Psycholoog J. William Worden biedt een raamwerk van vier taken die ons helpen te begrijpen hoe mensen door rouw reizen. Genezing vindt geleidelijk plaats naarmate rouwenden deze taken aanpakken, in geen specifieke volgorde, waarbij ze in de loop van de tijd heen en weer gaan van de een naar de ander.
Taak 1: De realiteit van het verlies accepteren
Hoewel u intellectueel weet dat de persoon is overleden, kunt u een gevoel van ongeloof ervaren. De realiteit van de dood integreren betekent “het in u opnemen” met uw hele wezen.
De realiteit kan zich bijvoorbeeld onmiddellijk na het overlijden aandienen, wanneer u het mortuarium moet bellen, de herdenking moet bijwonen of de as moet gaan ophalen.
Weken, maanden of jaren later, wanneer zich een gelegenheid voordoet waar zij deel van zouden hebben uitgemaakt, raakt de realiteit u opnieuw als u zich realiseert dat uw dierbare is overleden en zij er niet zijn om deze momenten met u te delen.
Taak 2: De pijn van verdriet verwerken
Rouw wordt emotioneel, cognitief, lichamelijk en spiritueel ervaren.

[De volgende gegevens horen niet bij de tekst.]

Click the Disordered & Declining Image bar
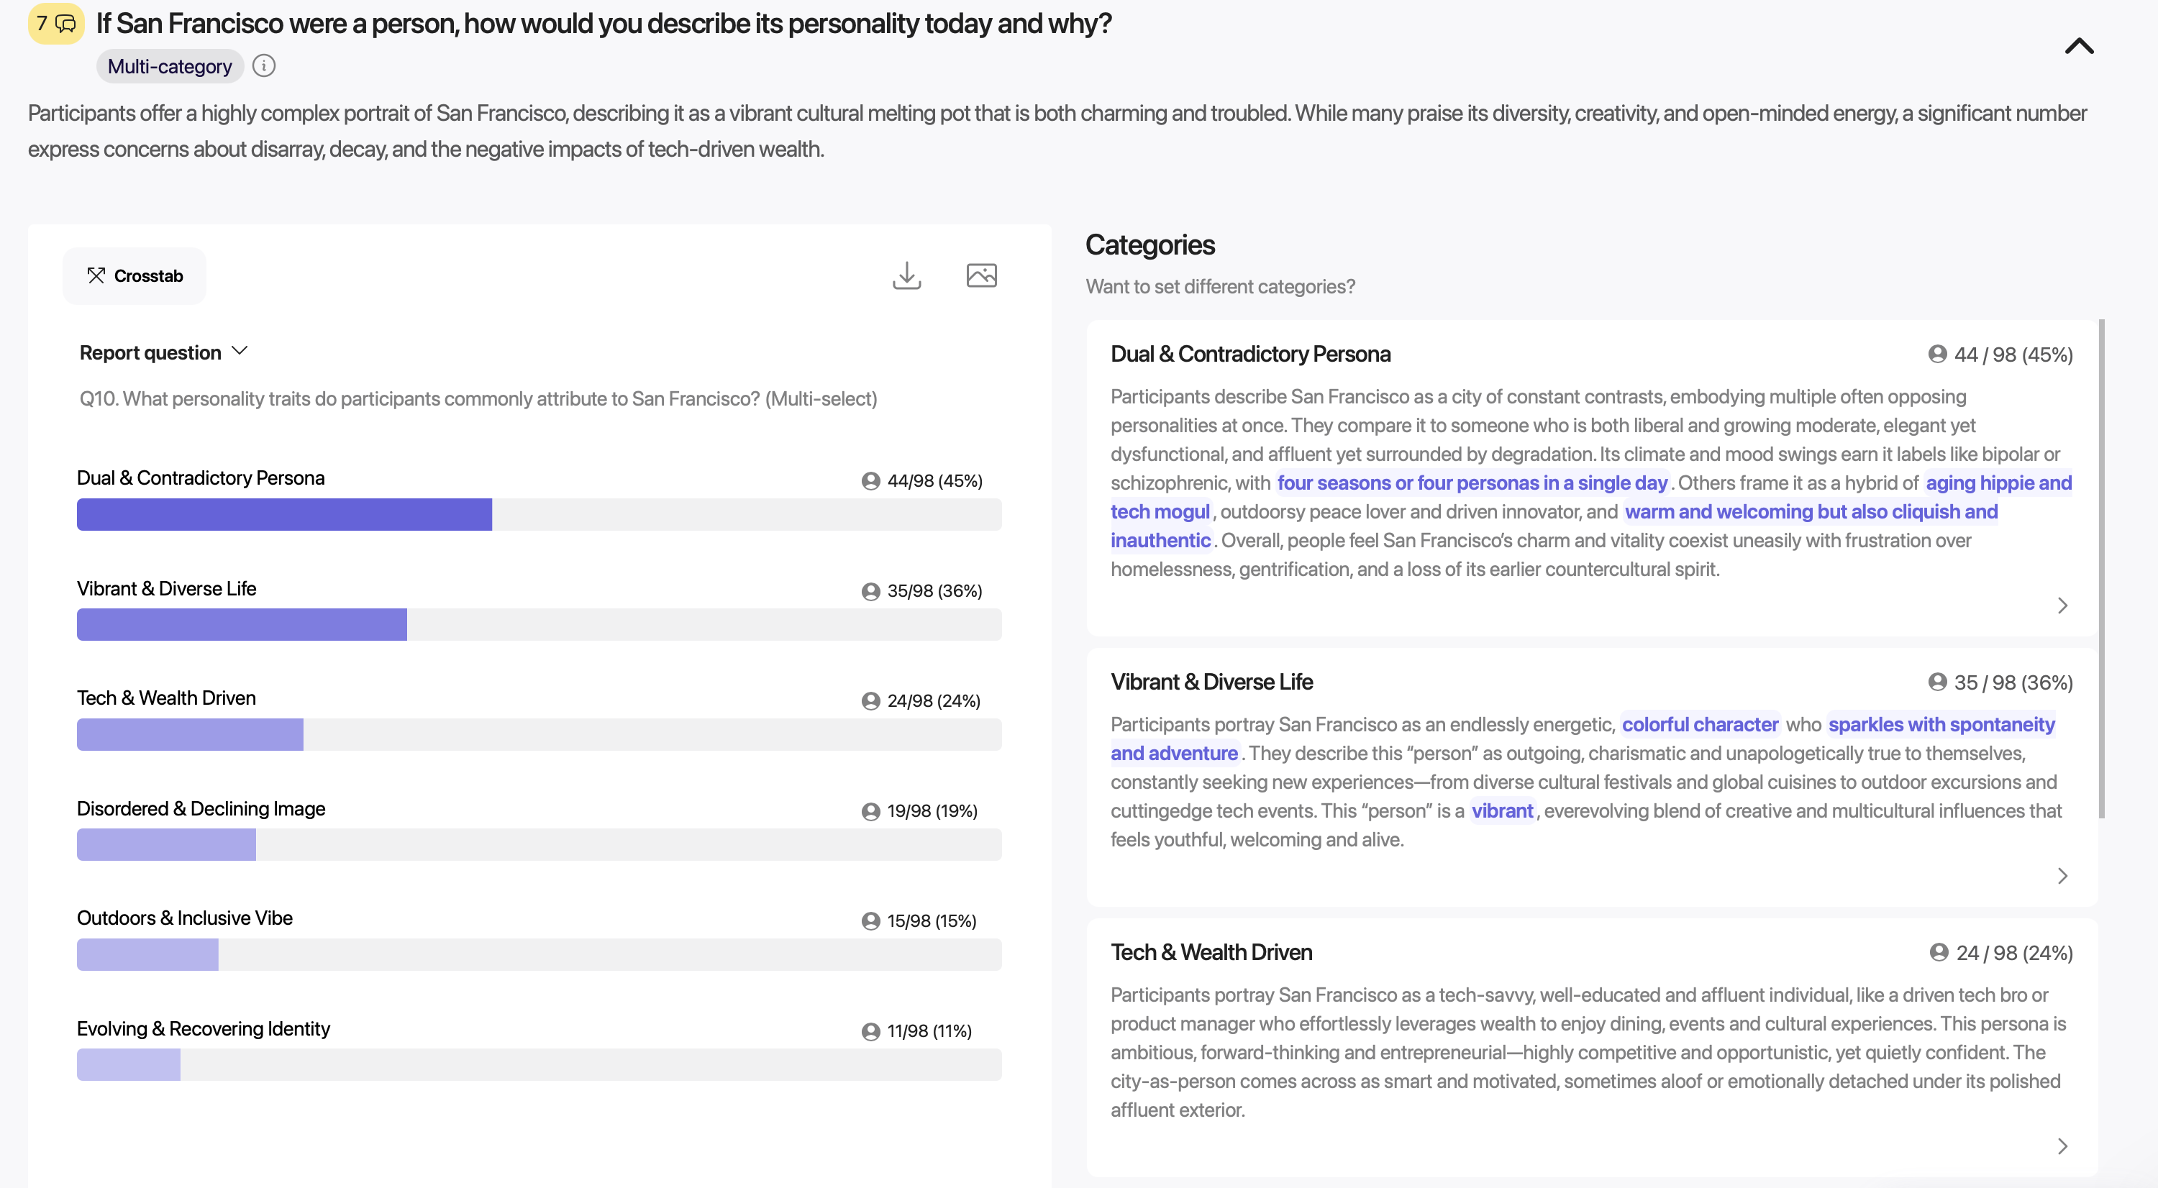Image resolution: width=2158 pixels, height=1188 pixels. (166, 845)
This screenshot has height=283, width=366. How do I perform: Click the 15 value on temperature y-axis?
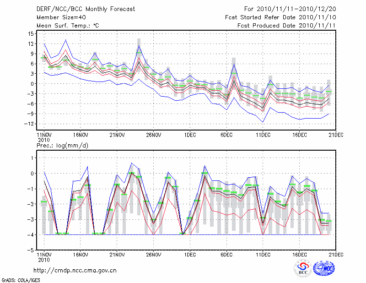pos(32,34)
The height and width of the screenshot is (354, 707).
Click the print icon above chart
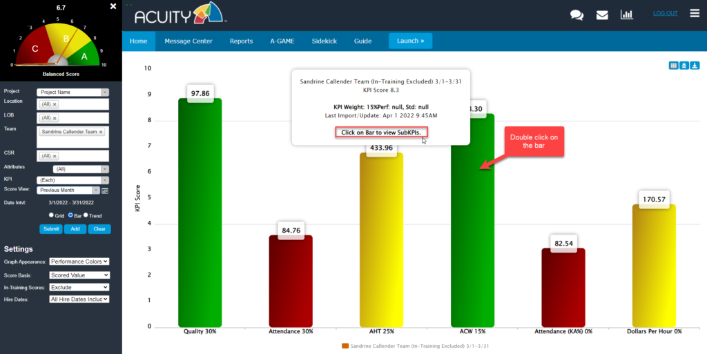[x=684, y=66]
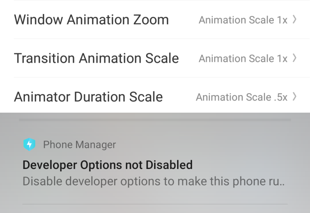The image size is (310, 213).
Task: Click the divider between Transition and Animator rows
Action: point(161,77)
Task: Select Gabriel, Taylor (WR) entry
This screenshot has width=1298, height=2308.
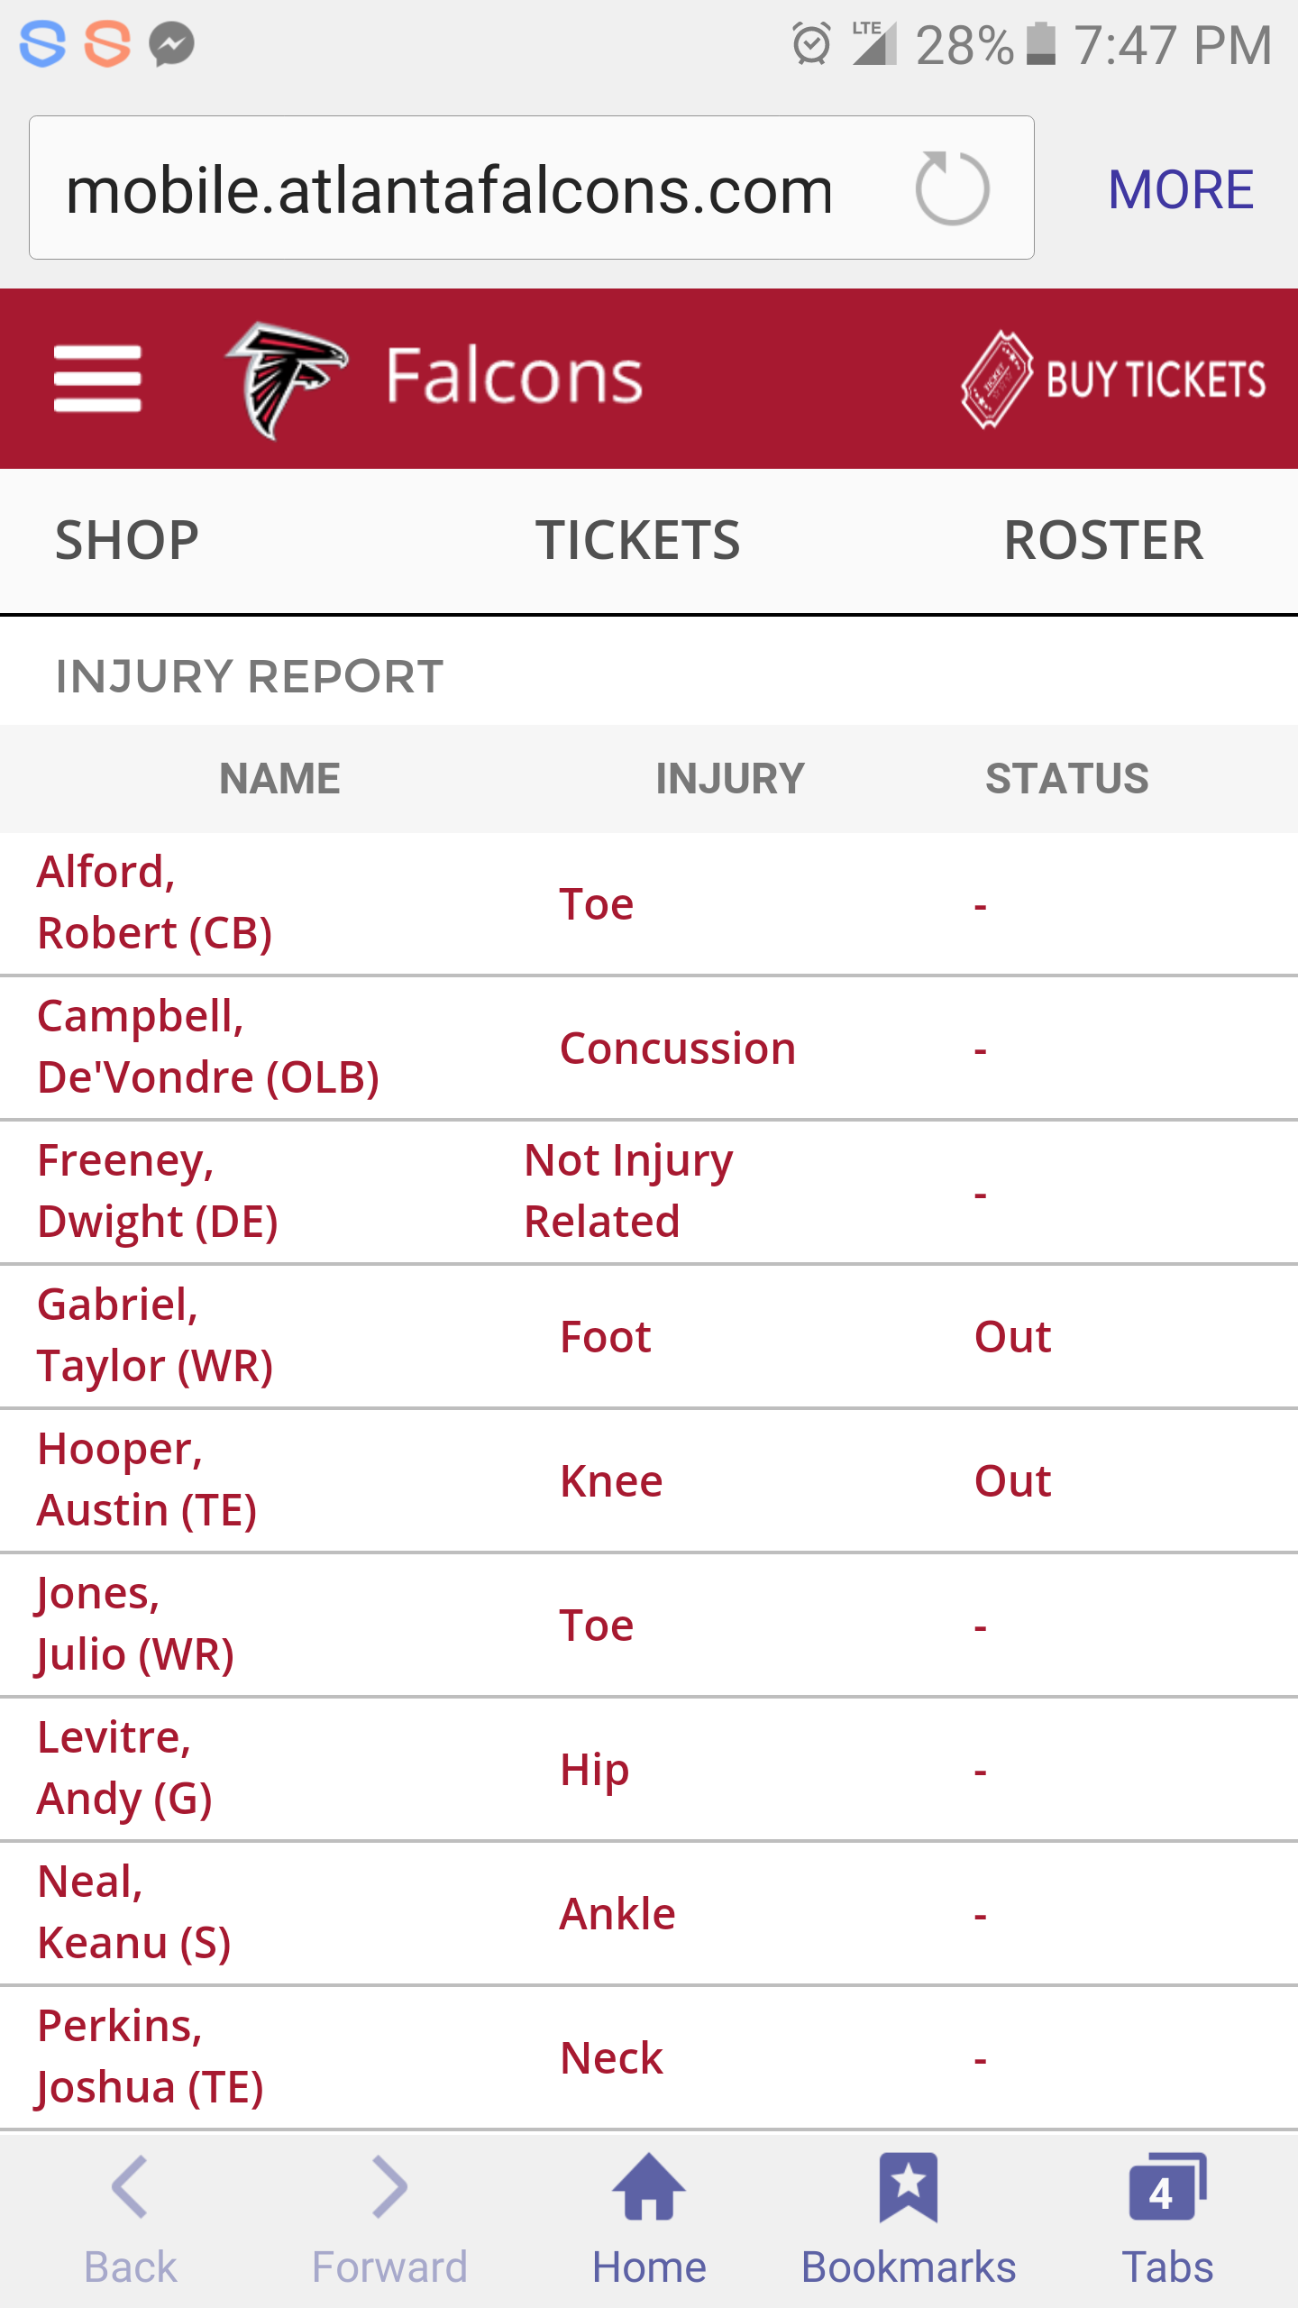Action: [155, 1335]
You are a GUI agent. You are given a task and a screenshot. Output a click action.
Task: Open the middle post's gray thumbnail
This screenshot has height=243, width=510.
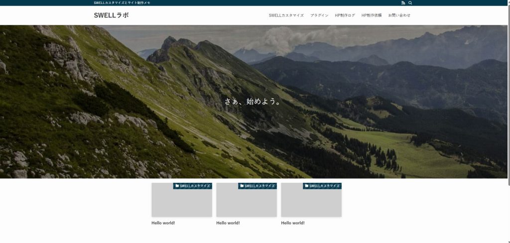(247, 203)
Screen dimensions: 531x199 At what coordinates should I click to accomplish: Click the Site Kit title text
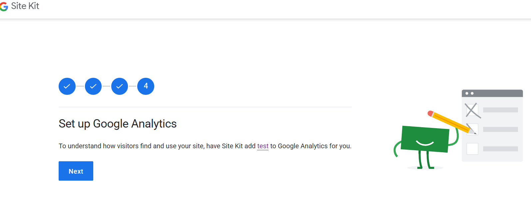pyautogui.click(x=25, y=6)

Mensen kunnen u vertellen: “Kom er overheen; ga verder; wees sterk.” Daarentegen is een van de doelen van rouwondersteuningsgroepen om de veilige expressie van alle natuurlijke rouwreacties aan te moedigen en te vergemakkelijken.
Taak 3: Zich aanpassen aan een wereld zonder de overledene
Externe aanpassingen omvatten het nemen van verantwoordelijkheden en het leren van nieuwe vaardigheden.
Interne aanpassingen worden gemaakt wanneer u zich aanpast aan uw nieuwe identiteit.
Spirituele aanpassingen vinden plaats wanneer u worstelt met vragen over uw geloofssysteem en het doel en de betekenis van het leven.
Taak 4: Een blijvende band vinden met de overledene temidden van het begin van een nieuw leven
Geleidelijk creëert u een evenwicht tussen het gedenken van de persoon die is overleden en het leiden van een vol en zinvol leven.
(Gebaseerd op Worden, J. W. (2009). Rouwbegeleiding en rouwtherapie: A Handbook for the Mental Health Practitioner, Fourth Edition, Springer, N.Y.)